The Camp EZ 5945 was born out of necessity. As a nature photographer, I found myself making long commutes from hotels to remote sunrise locations. To reduce travel time, a good friend suggested I look into camping in a teardrop trailer. Small enough to negotiate winding mountain roads while affording many conveniences of home, a teardrop was the perfect solution.
Researching the market, I quickly experienced sticker shock. These little campers can be pricey! So, with a background in woodworking, I set off to build my own. Lying on my workshop floor, I took measurements of myself in a sleeping position and added a few inches for comfort. I transferred those dimensions to a CAD program where I drew an aesthetically pleasing curve above them. The final product would be an easy-to-tow, 5-foot-wide, 9-foot-long and 4½-foot-high camper — hence, the teardrop’s name, Camp EZ 5945. It’s essentially a bed on wheels with an outdoor kitchen.
The teardrop took about a year to build. It features a 2-by-3-inch tubular-steel frame that was custom welded, and sandwiched walls that consist of inner and outer birch ply with high-density foam. The Camp EZ is clad with .040-inch painted aluminum sheet. For added style, I used fenders from the rear of a 1932 Ford truck. I designed the logos and had decals commercially cut.
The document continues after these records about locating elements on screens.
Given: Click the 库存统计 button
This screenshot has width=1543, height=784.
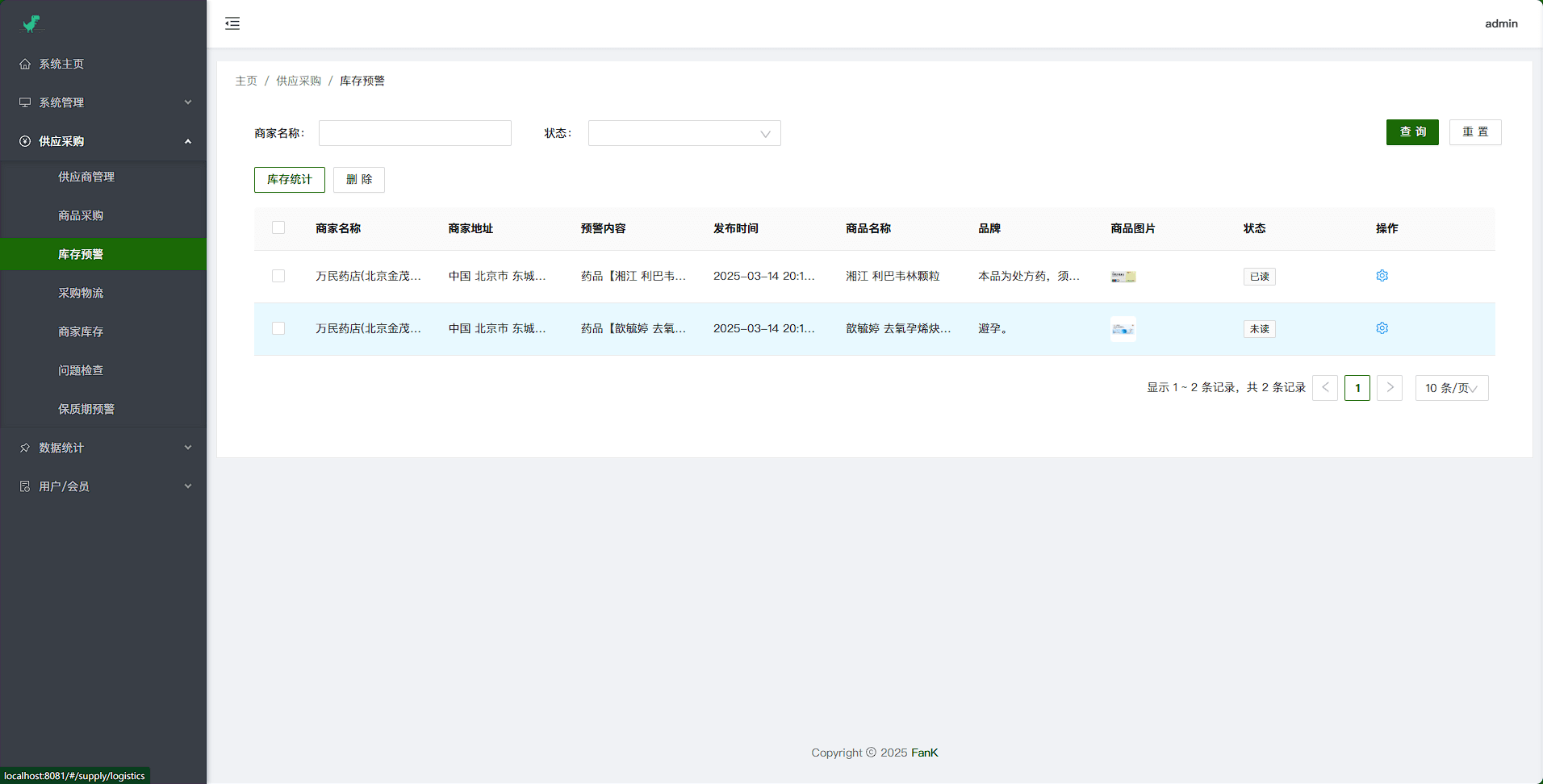Looking at the screenshot, I should (x=289, y=180).
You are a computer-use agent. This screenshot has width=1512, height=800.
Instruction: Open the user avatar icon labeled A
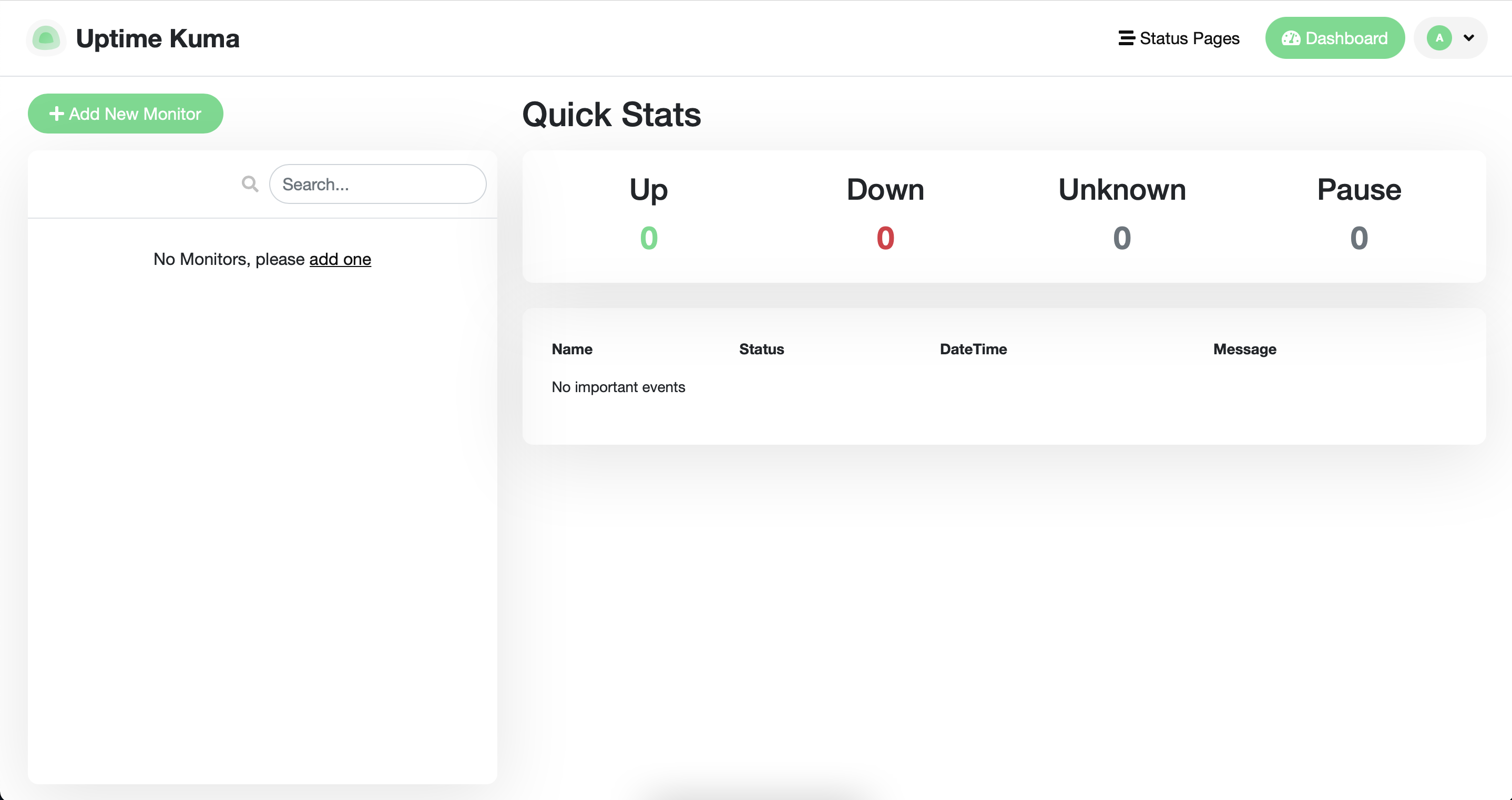(x=1439, y=37)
Albeit small, the cabin features a queen-size bed, cabinets and a ceiling-mounted fan. The rear galley is the showpiece. It has upper and lower cabinetry, a sink with running water (a 5-gallon freshwater tank is under the floor), a sliding drawer for a cooler, a pullout two-burner LP-gas cooktop and color-changing recessed lights. The teardrop is equipped with 12-volt DC and 120-volt AC power inside and out, and is wired for future rooftop solar panels.
Although I still enjoy using my larger Rockwood travel trailer, there’s no comparison to the satisfaction I get when lounging in the Camp EZ and enjoying what I built with my own two hands.